══ Supplied records
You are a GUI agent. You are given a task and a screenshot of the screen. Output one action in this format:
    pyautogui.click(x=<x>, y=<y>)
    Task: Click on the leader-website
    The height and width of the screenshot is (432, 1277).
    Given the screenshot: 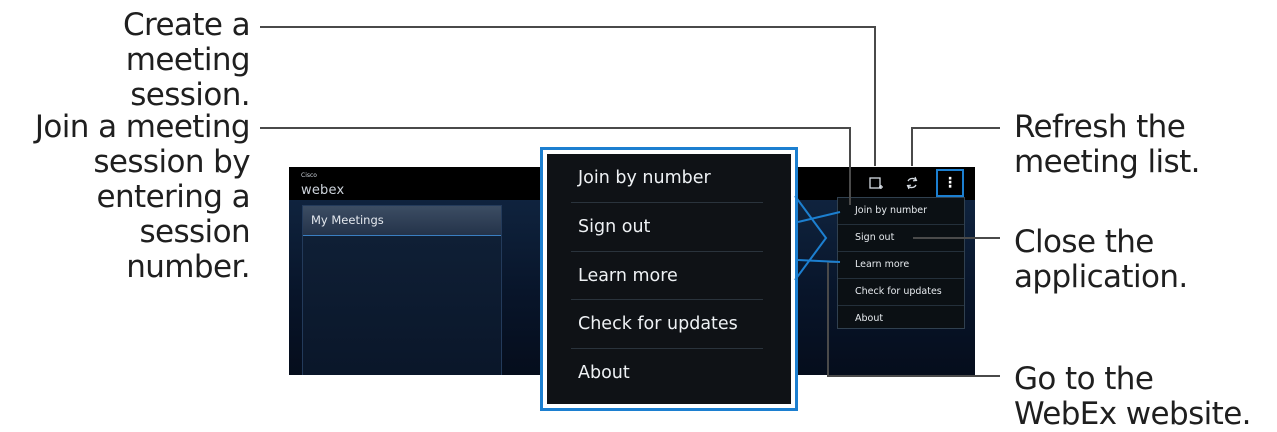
════
Work instructions:
Copy the records above word for word, but leave out the pictures.

Answer area:
You are a GUI agent. You are given a task and a screenshot of the screen. Output one action in this format:
    pyautogui.click(x=<x>, y=<y>)
    Task: Click on the leader-website
    The height and width of the screenshot is (432, 1277).
    Given the screenshot: 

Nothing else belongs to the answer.